A woman in her 50s was presented with gait difficulty, dysarthria, left Horner’s syndrome and left trigeminal sensory loss. MRI of the brain revealed an enhanced T2 and fluid attenuated inversion recovery hyperintense lesion at the cervico-medullary junction, suggesting rhombencephalomyelitis. The initial differential diagnosis included demyelination, other inflammatory conditions like sarcoidosis, Behcet’s disease and paraneoplastic syndrome. Cerebrospinal fluid analysis, serum myelin oligodendrocyte glycoprotein, neuromyelitis optica antibodies, vasculitis work-up, onconeural antibody panel and whole-body fluorodeoxyglucose-positron emission tomography scan were all unrevealing, and she was kept under close follow-up. After 18 months, she developed a prolonged fever and was diagnosed with HL. Rhombencephalomyelitis as a HL-associated paraneoplastic syndrome has not been reported in the literature. This case report highlights the importance of serial screening for occult malignancy in patients with suspected paraneoplastic syndrome.
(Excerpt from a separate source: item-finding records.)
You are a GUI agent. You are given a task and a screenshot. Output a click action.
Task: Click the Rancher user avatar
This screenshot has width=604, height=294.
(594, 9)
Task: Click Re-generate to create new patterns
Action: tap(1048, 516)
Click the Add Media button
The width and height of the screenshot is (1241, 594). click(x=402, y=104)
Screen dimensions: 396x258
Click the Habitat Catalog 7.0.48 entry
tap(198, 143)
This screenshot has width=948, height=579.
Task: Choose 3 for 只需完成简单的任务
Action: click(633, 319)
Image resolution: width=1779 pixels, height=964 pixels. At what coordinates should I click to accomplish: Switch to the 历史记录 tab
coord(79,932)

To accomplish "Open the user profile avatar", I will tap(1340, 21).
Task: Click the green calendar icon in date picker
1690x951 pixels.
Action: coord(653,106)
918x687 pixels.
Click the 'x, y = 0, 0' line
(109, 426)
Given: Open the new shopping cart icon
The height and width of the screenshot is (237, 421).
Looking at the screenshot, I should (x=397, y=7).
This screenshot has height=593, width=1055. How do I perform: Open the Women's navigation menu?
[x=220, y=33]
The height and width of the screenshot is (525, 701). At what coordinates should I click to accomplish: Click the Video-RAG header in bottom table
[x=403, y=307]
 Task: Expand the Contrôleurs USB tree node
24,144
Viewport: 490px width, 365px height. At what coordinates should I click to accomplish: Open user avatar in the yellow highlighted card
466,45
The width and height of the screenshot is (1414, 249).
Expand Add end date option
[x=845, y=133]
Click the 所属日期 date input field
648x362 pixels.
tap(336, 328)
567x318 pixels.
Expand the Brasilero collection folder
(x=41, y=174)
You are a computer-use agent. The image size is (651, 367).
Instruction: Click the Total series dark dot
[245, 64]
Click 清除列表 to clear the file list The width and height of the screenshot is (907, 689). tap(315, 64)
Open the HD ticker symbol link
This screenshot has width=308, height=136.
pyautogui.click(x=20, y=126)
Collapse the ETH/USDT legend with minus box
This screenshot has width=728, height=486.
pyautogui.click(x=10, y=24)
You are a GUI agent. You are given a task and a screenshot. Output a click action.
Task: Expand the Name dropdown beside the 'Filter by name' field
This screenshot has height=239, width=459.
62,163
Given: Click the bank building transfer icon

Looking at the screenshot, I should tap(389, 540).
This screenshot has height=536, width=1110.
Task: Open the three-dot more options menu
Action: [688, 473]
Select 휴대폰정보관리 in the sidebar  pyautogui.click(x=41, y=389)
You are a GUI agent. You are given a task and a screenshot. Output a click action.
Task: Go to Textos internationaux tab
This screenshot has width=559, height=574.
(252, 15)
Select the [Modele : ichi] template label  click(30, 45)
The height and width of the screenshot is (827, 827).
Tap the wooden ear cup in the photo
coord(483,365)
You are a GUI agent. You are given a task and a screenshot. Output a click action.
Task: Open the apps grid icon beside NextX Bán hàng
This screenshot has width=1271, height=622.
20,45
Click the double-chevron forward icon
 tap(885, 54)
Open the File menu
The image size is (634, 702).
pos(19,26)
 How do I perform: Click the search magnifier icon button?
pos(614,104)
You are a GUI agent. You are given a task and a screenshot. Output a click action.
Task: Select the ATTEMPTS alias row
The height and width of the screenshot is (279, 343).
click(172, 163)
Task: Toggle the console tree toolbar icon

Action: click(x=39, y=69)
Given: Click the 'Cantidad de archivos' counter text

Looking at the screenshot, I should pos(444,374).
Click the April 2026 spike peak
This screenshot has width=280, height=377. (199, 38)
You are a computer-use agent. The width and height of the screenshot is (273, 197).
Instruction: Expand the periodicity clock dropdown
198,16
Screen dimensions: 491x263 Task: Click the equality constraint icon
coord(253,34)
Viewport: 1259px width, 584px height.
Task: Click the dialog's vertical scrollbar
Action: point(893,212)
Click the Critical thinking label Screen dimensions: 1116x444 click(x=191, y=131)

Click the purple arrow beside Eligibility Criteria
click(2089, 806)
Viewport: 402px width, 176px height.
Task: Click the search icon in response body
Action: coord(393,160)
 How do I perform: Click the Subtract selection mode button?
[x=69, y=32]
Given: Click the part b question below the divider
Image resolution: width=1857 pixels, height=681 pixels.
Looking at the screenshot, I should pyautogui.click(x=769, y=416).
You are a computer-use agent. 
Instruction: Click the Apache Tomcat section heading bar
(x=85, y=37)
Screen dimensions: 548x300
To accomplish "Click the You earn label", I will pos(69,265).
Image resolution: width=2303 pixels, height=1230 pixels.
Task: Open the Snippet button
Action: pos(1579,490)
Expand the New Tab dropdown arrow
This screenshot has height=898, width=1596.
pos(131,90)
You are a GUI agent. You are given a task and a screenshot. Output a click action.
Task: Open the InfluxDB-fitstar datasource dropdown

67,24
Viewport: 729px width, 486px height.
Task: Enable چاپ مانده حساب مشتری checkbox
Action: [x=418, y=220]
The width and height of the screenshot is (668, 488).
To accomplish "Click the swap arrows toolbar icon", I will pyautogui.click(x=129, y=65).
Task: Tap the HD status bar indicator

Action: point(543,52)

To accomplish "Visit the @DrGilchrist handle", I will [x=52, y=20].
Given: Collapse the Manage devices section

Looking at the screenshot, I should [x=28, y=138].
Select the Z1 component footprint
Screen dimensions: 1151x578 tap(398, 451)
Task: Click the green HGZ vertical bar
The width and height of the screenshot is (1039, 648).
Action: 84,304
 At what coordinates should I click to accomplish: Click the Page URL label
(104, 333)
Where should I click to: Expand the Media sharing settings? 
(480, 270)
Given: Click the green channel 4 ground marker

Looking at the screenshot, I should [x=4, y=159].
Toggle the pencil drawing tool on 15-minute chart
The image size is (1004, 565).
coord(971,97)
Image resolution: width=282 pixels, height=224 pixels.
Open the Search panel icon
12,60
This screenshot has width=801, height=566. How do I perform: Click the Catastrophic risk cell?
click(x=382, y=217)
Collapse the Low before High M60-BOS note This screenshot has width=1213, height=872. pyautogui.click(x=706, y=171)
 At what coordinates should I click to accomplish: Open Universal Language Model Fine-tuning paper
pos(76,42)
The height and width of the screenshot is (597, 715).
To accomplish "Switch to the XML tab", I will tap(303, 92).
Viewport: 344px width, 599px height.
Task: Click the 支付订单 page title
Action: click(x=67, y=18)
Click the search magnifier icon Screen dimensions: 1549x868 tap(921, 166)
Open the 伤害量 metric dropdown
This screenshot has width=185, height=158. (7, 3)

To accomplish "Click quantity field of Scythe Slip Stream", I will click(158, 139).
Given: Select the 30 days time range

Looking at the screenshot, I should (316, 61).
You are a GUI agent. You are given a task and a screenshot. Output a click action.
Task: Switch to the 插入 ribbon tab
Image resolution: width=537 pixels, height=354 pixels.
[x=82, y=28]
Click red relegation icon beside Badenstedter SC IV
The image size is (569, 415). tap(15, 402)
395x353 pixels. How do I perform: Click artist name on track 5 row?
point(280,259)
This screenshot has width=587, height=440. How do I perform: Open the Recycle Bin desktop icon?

Keywords: Brain stem / cerebellum, Neuroimaging, Immunology, Screening (oncology)
Background
Rhombencephalitis is an inflammation of the brainstem and cerebellum (hindbrain) and has a variety of potential aetiologies like infections, demyelinating and inflammatory disorders, and paraneoplastic syndrome.1 In some situations, inflammation can extend to the upper cervical spinal cord, causing rhombencephalomyelitis. Paraneoplastic rhombencephalitis is rare and is considered a non-classical paraneoplastic neurological syndrome. Most of the reported paraneoplastic brainstem encephalitis was associated with anti-Hu antibody-positive small cell lung carcinoma.2 We report the case of a patient with possible paraneoplastic rhombencephalomyelitis associated with HL.
Case presentation
A woman in her 50s was presented with 1 week history of unsteady gait, left facial numbness, slurred speech and right lower limb numbness. Her medical history was unremarkable, except for recently diagnosed mild diabetes. On examination, she had dysarthria, left Horner’s syndrome, left trigeminal sensory loss, gait ataxia and bilateral extensor plantar reflex.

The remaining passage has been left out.